> **EXERCISE DATA**:
#####
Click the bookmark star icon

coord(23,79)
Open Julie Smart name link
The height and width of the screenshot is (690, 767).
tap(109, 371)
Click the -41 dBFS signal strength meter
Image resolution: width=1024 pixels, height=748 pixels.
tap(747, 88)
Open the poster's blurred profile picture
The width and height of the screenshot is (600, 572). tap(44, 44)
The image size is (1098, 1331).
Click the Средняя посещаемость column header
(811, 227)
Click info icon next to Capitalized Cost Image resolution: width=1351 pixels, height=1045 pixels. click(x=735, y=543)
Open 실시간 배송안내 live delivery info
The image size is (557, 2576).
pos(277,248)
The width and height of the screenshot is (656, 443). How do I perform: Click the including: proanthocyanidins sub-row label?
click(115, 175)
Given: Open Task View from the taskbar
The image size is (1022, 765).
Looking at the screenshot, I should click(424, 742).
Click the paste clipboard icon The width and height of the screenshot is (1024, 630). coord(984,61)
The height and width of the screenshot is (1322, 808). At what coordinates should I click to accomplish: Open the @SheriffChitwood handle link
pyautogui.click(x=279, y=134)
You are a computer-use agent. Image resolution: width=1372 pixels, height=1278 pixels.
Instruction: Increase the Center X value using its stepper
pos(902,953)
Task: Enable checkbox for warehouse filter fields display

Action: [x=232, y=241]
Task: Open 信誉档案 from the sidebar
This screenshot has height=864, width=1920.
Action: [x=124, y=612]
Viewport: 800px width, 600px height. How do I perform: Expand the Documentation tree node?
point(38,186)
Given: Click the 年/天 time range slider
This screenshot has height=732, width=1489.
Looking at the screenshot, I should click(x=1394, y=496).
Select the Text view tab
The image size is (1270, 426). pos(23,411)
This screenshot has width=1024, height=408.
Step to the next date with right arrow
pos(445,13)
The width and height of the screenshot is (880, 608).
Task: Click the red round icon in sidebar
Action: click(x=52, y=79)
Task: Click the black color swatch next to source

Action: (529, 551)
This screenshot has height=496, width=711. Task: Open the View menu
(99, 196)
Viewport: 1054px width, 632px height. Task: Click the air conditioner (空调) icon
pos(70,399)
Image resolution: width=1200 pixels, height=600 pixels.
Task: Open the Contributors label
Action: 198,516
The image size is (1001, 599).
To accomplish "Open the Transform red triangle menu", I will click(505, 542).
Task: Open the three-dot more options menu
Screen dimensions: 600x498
#####
> **PROBLEM TO WORK ON**:
Begin with the line above that has "Instruction: Increase the" and continue through the line that has "This screenshot has width=1024, height=408.", setting each one down exactly. Stop there.

> **ANSWER SECTION**:
Instruction: Increase the Center X value using its stepper
pos(902,953)
Task: Enable checkbox for warehouse filter fields display

Action: [x=232, y=241]
Task: Open 信誉档案 from the sidebar
This screenshot has height=864, width=1920.
Action: [x=124, y=612]
Viewport: 800px width, 600px height. How do I perform: Expand the Documentation tree node?
point(38,186)
Given: Click the 年/天 time range slider
This screenshot has height=732, width=1489.
Looking at the screenshot, I should click(x=1394, y=496).
Select the Text view tab
The image size is (1270, 426). pos(23,411)
This screenshot has width=1024, height=408.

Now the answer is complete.